GPCR Cell-Based Drug Screening In Vitro Assay Development Services
Creative Biolabs' ever-growing catalogue of GPCR assays can be used for high throughput screening, molecular pharmacology, and profiling with various readouts. We also developed a unique technology for orphan G protein-coupled receptors assay.
GPCRs are the most druggable targets because of their relevance in health and disease, as well as the possibility for therapeutic intervention employing small molecules as regulators. More than half of all currently available therapeutic medicines target these receptors, including more than a quarter of the top 100 best-selling medications, with annual earnings in the billions of dollars. The development of GPCR in vitro assays is still a prominent focus of drug discovery research around the world.
Fig.1 Schematic representation of major pathways activated by different G proteins. (Zhang & Xie, 2012)
Creative Biolabs has been working on developing cell-based functional assays to give more precise and comprehensive data on compounds that target GPCRs. We can offer GPCR cell-based drug screening in vitro assay development services, including:
GPCR Binding Assay
GPCR binding assays can be used to define the interaction between the receptor and its ligands in great detail, including the intrinsic affinity of ligands for the receptor, association/dissociation rates, and receptor density in tissues and cells. This type of assay can also provide both agonists and antagonists in the same experiment, but without determining whether the candidate molecule is an agonist, antagonist, or inverse agonist. The lack of labeled ligands severely limits the applicability of this test. For GPCR deorphanization, it is practically ineffective.
GPCR Functional Assay
Further analysis of the biological responses to the molecule after binding will help to complete the picture of the compound's overall properties. GPCRs change their conformation and activate linked G proteins in response to ligand binding, which increase second messenger synthesis via downstream effectors. On the other hand, GRKs phosphorylate agonist activated GPCRs on specific serine and threonine residues, and GRK-phosphorylated GPCRs bring cytosolic β-arrestins to the cell membrane. G-protein dependent or G-protein independent functional assays can be measured using the corresponding assays.
Ideal Assay for GPCR Drug Screening
GPCR drug screening assays should be simple, non-radioactive, durable, homogeneous, and easily adaptable to a microtiter plate format for robotic automation. Because GPCR signaling is made up of a series of spatial and temporal events, deciding whether to evaluate a proximal or distal signaling step after GPCR activation is also critical. Biased signaling, which happens when certain agonists have higher efficacy in activating one pathway than others, is another crucial element to consider when developing functional screens.

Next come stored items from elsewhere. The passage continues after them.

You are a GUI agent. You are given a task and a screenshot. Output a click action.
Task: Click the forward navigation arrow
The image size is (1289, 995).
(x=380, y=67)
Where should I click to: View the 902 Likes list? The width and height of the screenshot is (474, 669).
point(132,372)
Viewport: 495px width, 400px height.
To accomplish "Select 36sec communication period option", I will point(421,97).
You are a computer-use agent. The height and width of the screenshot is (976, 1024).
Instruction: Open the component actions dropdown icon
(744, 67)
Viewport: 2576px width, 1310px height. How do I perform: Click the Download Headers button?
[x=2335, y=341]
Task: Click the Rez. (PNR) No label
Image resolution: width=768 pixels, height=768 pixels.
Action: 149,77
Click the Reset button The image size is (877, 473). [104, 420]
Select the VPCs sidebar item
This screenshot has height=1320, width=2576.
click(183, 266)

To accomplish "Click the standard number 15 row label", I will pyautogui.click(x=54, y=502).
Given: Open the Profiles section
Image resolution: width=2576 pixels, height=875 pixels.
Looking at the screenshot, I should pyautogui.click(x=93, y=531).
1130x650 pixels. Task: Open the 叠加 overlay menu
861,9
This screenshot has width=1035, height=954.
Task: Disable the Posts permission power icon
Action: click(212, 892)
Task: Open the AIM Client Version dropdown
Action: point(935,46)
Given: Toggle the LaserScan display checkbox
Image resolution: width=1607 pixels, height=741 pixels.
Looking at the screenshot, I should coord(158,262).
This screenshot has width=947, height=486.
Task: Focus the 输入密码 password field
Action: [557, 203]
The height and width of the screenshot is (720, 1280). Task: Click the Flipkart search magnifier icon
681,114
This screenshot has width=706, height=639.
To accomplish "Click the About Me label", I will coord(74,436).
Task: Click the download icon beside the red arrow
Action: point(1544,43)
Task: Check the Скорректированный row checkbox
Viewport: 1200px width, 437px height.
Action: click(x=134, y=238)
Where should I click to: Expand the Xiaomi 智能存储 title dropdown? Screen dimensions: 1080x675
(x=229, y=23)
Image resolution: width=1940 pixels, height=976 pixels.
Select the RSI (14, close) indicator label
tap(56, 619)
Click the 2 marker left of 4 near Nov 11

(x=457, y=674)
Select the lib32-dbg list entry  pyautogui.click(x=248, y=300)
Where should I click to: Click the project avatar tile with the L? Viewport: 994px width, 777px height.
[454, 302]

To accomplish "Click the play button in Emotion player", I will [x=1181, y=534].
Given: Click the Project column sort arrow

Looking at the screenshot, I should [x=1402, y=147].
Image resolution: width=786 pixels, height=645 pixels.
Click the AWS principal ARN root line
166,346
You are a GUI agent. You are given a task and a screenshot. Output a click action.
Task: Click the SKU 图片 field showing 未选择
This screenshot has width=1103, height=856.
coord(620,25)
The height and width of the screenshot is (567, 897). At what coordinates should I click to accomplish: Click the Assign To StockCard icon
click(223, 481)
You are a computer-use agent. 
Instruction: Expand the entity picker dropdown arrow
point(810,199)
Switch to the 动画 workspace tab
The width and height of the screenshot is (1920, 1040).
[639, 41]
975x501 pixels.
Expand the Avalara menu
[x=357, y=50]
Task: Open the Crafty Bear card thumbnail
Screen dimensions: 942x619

If a functional test for screening chemical libraries only captures one signaling mechanism, potentially helpful compounds may be overlooked if the medicine has biased action. As a result, multiplexing of signaling channels or assays that represent an overall cellular response could be utilized to alleviate these issues.
Reference
- Zhang, R., Xie, X. Tools for GPCR drug discovery. Acta Pharmacologica Sinica. 2012; 33(3): 372-384.